--- START OF DATA SECTION ---
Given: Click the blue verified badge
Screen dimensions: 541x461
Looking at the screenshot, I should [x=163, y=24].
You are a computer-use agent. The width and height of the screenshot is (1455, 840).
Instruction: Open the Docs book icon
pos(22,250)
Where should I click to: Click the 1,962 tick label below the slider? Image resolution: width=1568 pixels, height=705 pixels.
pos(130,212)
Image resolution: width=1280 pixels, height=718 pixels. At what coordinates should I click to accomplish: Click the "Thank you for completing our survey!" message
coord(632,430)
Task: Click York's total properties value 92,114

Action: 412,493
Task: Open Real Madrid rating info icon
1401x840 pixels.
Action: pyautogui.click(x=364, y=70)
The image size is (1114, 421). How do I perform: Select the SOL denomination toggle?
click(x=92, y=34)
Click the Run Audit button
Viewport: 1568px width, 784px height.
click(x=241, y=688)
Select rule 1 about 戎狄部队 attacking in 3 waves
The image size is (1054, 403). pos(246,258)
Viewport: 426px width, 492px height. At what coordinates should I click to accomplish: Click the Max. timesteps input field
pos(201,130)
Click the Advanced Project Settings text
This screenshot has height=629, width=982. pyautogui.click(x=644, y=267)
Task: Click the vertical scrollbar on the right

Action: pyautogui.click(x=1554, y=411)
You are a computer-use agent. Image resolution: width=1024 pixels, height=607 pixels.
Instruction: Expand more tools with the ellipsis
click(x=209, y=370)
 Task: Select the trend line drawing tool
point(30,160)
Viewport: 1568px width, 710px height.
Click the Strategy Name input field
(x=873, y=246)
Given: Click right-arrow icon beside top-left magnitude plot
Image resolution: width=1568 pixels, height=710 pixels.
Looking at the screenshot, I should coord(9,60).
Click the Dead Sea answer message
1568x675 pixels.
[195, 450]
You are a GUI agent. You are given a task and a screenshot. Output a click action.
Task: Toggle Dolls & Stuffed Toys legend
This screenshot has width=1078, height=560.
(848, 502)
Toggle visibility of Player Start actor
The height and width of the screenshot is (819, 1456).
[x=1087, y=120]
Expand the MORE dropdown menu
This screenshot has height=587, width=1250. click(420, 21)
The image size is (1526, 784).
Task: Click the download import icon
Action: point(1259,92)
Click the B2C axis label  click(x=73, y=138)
--- END OF DATA SECTION ---
REQUIRED TASK: Reproduce the data verbatim, beginning with the line that contains "Task: Click the vertical" and continuing through the last line of the data.

SOLUTION TO THIS TASK:
Task: Click the vertical scrollbar on the right

Action: pyautogui.click(x=1554, y=411)
You are a computer-use agent. Image resolution: width=1024 pixels, height=607 pixels.
Instruction: Expand more tools with the ellipsis
click(x=209, y=370)
 Task: Select the trend line drawing tool
point(30,160)
Viewport: 1568px width, 710px height.
Click the Strategy Name input field
(x=873, y=246)
Given: Click right-arrow icon beside top-left magnitude plot
Image resolution: width=1568 pixels, height=710 pixels.
Looking at the screenshot, I should coord(9,60).
Click the Dead Sea answer message
1568x675 pixels.
[195, 450]
You are a GUI agent. You are given a task and a screenshot. Output a click action.
Task: Toggle Dolls & Stuffed Toys legend
This screenshot has width=1078, height=560.
(848, 502)
Toggle visibility of Player Start actor
The height and width of the screenshot is (819, 1456).
[x=1087, y=120]
Expand the MORE dropdown menu
This screenshot has height=587, width=1250. click(420, 21)
The image size is (1526, 784).
Task: Click the download import icon
Action: point(1259,92)
Click the B2C axis label  click(x=73, y=138)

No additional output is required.